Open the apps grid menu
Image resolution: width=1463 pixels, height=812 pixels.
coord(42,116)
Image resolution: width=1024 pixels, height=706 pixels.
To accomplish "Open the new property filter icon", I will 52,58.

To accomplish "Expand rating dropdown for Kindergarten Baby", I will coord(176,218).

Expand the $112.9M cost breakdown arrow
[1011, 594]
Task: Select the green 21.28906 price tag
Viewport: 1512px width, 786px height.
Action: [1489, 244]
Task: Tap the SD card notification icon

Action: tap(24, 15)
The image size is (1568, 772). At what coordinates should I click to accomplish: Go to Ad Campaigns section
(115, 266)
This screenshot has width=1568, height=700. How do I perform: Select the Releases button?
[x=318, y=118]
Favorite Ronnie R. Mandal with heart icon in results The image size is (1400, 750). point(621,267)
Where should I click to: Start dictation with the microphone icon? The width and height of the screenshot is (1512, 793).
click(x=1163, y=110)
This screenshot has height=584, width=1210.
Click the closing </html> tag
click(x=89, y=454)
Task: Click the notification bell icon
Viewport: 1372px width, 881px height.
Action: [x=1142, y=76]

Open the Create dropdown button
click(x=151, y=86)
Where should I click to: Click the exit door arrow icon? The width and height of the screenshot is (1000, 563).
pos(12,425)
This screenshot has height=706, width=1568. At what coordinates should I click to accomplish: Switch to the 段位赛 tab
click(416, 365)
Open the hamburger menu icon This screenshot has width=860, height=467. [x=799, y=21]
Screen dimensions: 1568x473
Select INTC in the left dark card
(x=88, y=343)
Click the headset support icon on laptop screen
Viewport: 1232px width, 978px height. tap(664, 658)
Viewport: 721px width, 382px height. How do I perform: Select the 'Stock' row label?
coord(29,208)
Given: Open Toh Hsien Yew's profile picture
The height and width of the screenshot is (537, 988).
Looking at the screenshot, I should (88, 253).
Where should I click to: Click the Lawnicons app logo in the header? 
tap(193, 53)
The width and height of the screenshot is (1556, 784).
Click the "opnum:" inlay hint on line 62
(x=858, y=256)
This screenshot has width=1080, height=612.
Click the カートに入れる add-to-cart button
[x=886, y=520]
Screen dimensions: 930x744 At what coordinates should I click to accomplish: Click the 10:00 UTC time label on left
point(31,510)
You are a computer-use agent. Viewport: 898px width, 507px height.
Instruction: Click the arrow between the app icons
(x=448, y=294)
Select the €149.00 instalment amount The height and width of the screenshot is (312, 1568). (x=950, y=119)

####

WHAT TO WORK ON: Rewrite the data from its first line through the line that contains "I will coord(176,218).", both included, putting "Screen size" wherever "Image resolution" appears and leaving everything else the same.

IN RESPONSE:
Open the apps grid menu
Screen size: width=1463 pixels, height=812 pixels.
coord(42,116)
Screen size: width=1024 pixels, height=706 pixels.
To accomplish "Open the new property filter icon", I will 52,58.

To accomplish "Expand rating dropdown for Kindergarten Baby", I will coord(176,218).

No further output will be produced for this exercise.